We reject the government's position. In the instant case,
the government would compare application note 2 solely to
section 3585(b), but the situation is more complex than
that. Under 18 U.S.C. S 3584(a), a district court has the
authority to impose a concurrent sentence, but section
3584(b) requires the court to consider the factors listed in
18 U.S.C. S 3553(a). In turn, the latter section requires the
court to consider "any applicable guidelines or policy
statements issued by the sentencing Commission," as the
Commission noted in its "Background" commentary to
section 5G1.3. See 18 U.S.C. S 3553(a)(4)(A). Section 5G1.3
was promulgated under the Sentencing Commission's
authority, under 28 U.S.C. S 994(a)(1)(D), to issue
guidelines for the use of sentencing courts in determining
whether multiple sentences "should be ordered to run
concurrently or consecutively." Application note 2 is
commentary to subsection (b) of guidelines section 5G1.3.
We are thus not confronted with a bare conflict between
statutory section 3585(b) and guidelines section 5G1.3(b),
but with a potential conflict between the BOP's authority
under section 3585(b) to grant credit for presentencing
detention and the sentencing court's authority to impose a
concurrent sentence. And the real issue is whether the
8
sentencing court's authority must extend beyond the mere
imposition of a concurrent sentence to the authority to
impose a truly concurrent one, that is, a sentence that is
not frustrated by the happenstance of when a defendant is
sentenced in state and federal court. We believe a
sentencing court has that authority under section 3584(a)
and that application note 2 facilitates the court's authority.
Moreover, as written, there is no conflict between the note
and section 3585(b) because a district court can only award
credit when the BOP will not do so.
To begin with, the Supreme Court has noted that the
overall purpose of section 5G1.3 is "to mitigate the
possibility that the fortuity of two separate prosecutions will
grossly increase a defendant's sentence." Witte v. United
States, 515 U.S. 389, 405, 115 S.Ct. 2199, 2209-10,
132 L.Ed.2d 351, 367 (1995). In Witte, the Court also
stated:
There are often valid reasons why related crimes
committed by the same defendant are not prosecuted
in the same proceeding, and S 5G1.3 of the Guidelines
attempts to achieve some coordination of sentences
imposed in such situations with an eye toward having
such punishments approximate the total penalty that
would have been imposed had the sentences for the
different offenses been imposed at the same time (i.e.,
had all of the offenses been prosecuted in a single
proceeding). See USSG S 5G1.3, comment., n. 3.
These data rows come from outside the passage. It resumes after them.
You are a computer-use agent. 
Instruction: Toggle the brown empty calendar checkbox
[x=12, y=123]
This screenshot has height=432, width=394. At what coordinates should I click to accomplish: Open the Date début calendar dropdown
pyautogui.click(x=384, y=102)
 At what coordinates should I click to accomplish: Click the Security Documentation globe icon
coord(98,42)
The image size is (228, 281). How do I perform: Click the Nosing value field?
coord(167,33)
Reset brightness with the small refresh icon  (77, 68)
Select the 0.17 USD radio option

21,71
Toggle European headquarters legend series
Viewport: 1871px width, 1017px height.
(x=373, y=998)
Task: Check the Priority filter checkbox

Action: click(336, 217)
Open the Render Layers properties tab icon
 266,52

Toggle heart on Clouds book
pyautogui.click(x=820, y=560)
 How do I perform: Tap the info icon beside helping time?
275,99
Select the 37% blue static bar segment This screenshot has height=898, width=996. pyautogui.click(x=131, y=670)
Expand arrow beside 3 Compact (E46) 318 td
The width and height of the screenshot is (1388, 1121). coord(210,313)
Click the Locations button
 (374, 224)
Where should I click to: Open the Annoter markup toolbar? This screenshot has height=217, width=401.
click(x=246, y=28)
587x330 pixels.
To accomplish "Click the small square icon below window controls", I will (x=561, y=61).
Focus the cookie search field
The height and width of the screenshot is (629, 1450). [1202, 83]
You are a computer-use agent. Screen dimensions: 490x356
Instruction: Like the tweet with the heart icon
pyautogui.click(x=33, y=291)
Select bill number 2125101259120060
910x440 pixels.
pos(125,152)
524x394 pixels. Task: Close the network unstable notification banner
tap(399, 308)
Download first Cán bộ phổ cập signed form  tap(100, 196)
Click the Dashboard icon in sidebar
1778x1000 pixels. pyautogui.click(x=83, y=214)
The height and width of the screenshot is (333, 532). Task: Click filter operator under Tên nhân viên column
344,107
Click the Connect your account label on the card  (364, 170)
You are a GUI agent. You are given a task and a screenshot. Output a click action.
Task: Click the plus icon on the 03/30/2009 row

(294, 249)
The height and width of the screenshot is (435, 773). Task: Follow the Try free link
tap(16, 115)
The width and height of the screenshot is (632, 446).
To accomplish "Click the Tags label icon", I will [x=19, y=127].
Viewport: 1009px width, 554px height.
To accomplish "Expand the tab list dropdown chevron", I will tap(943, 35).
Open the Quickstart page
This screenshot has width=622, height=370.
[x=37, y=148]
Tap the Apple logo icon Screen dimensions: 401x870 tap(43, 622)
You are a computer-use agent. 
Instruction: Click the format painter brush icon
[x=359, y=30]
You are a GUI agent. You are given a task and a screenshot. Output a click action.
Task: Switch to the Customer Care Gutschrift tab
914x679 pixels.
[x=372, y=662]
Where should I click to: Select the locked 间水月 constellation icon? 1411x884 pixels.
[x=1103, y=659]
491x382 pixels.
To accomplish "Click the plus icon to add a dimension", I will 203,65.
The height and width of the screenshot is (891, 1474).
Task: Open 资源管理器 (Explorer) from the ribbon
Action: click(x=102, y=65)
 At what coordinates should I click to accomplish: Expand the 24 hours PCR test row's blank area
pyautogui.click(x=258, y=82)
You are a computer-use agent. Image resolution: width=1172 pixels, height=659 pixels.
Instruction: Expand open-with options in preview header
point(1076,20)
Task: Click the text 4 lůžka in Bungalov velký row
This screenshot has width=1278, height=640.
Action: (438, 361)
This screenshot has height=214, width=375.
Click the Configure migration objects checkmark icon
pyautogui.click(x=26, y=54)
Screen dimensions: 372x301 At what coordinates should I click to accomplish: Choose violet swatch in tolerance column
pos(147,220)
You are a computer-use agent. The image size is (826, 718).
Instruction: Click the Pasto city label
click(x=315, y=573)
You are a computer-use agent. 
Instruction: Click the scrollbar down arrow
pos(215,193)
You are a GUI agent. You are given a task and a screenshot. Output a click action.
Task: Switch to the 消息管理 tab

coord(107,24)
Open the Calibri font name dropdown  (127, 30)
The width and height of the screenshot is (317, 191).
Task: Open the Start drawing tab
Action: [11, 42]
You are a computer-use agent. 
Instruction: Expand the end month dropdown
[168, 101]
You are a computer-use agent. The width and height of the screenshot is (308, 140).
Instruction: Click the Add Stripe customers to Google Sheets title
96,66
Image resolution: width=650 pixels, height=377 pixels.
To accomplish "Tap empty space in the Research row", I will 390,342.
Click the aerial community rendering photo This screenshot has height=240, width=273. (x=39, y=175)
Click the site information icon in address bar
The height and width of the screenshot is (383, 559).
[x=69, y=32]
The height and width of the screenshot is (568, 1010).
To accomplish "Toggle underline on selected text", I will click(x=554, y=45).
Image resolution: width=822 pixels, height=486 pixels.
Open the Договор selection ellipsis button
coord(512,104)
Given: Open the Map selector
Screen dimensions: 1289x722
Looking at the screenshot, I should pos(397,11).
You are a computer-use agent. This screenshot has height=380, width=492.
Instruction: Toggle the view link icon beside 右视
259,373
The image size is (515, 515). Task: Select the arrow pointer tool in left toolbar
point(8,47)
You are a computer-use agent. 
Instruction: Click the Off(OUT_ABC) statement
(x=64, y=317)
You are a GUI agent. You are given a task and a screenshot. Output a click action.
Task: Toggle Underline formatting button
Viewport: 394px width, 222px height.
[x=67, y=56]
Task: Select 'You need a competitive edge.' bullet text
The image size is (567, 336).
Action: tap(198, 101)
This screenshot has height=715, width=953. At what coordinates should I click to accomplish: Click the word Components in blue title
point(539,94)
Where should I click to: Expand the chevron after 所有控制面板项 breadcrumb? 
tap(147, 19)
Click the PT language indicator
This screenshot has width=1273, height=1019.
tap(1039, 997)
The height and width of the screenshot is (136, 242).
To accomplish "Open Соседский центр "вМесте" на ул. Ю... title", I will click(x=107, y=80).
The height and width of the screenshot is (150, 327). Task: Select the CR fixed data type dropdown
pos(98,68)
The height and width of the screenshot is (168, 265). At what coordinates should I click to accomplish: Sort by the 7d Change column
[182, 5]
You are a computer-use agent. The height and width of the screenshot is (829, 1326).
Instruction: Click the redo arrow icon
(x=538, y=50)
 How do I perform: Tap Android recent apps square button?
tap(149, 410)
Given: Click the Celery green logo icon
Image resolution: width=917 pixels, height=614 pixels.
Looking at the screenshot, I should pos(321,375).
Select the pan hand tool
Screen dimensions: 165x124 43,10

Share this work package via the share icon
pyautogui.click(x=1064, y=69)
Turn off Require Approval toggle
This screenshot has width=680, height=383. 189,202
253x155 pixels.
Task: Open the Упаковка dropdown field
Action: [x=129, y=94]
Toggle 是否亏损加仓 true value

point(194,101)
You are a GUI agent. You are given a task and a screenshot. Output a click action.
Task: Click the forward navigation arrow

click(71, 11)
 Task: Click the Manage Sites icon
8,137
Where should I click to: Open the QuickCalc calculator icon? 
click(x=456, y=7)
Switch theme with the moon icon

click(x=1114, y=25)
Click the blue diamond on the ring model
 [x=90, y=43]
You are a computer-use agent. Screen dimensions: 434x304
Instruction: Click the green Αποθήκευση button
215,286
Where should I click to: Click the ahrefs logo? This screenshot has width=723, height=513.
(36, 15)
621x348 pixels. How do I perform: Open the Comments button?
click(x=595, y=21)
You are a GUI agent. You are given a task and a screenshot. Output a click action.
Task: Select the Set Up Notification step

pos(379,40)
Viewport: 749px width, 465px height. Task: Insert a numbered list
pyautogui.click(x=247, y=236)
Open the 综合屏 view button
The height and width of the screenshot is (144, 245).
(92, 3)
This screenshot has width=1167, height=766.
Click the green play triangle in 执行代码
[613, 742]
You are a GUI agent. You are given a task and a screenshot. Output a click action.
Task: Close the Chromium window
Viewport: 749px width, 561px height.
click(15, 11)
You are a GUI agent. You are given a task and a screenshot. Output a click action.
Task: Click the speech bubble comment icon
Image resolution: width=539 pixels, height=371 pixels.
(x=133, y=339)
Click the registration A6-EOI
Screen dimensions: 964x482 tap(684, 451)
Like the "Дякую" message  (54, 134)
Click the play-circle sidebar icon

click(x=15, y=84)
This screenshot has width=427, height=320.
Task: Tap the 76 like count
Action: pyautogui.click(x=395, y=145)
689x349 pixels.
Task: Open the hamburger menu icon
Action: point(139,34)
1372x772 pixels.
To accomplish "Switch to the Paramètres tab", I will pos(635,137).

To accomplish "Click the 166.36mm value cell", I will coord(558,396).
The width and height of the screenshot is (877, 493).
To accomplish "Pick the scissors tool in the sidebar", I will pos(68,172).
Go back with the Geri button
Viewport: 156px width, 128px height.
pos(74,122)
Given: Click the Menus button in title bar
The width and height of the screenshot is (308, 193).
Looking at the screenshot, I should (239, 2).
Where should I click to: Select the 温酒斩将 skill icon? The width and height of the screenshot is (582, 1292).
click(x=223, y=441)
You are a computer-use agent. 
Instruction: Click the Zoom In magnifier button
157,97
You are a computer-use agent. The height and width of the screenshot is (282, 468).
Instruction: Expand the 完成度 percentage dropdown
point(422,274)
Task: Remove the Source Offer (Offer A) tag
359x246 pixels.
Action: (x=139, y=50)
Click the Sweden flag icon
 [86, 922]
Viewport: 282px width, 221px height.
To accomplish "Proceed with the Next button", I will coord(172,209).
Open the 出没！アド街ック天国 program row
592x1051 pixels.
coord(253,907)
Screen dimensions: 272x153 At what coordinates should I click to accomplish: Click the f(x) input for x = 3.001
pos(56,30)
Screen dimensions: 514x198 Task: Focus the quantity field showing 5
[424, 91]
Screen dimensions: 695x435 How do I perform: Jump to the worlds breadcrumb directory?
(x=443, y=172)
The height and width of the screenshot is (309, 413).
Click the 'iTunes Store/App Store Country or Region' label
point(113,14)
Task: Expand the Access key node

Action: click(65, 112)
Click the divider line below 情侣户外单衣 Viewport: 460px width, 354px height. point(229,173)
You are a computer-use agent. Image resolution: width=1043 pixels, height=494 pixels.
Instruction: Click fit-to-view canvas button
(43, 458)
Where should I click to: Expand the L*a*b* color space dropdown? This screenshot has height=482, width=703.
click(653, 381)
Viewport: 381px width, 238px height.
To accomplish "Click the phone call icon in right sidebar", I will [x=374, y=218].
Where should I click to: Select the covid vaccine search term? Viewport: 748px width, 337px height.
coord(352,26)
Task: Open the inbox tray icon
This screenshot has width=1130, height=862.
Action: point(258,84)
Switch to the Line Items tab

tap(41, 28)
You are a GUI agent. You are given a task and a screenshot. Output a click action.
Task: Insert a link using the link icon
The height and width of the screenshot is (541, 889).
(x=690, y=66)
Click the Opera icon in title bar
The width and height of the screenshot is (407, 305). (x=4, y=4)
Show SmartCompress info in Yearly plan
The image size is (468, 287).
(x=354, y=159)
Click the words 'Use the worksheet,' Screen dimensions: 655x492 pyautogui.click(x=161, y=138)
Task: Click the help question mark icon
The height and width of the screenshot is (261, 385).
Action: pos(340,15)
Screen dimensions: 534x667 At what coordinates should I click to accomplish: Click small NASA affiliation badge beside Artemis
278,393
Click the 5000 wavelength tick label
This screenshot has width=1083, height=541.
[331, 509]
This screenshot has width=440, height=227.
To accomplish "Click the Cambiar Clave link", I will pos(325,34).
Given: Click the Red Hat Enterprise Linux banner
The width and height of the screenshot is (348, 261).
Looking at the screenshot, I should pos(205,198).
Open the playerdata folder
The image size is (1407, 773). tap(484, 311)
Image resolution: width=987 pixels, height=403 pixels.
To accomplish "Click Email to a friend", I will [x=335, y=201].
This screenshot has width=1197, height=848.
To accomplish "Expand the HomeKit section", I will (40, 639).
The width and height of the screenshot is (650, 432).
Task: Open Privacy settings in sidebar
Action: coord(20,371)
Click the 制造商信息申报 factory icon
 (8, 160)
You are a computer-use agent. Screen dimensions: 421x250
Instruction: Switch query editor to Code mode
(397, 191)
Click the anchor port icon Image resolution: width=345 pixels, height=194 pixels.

Id. at 404-05, 115 S.Ct. at 2208, 132 L.Ed.2d at 367. In
Witte the Court was discussing the 1992 version of the
commentary, not the 1995 version that we are dealing with.
However, the 1995 version does not differ materially from
the current application note. The major difference is that
application note 2 now explicitly recognizes that the court
cannot grant credit when the BOP will do so.
Our position is supported by other courts that have
considered the issue. In United States v. Kiefer, 20 F.3d 874
(8th Cir. 1994), the Eighth Circuit held that a sentencing
court had authority under section 5G1.3(b) to grant a
defendant credit on his federal sentence for all the time he
served, before the federal sentencing, in Minnesota state
9
custody on a related state charge. Under 18 U.S.C.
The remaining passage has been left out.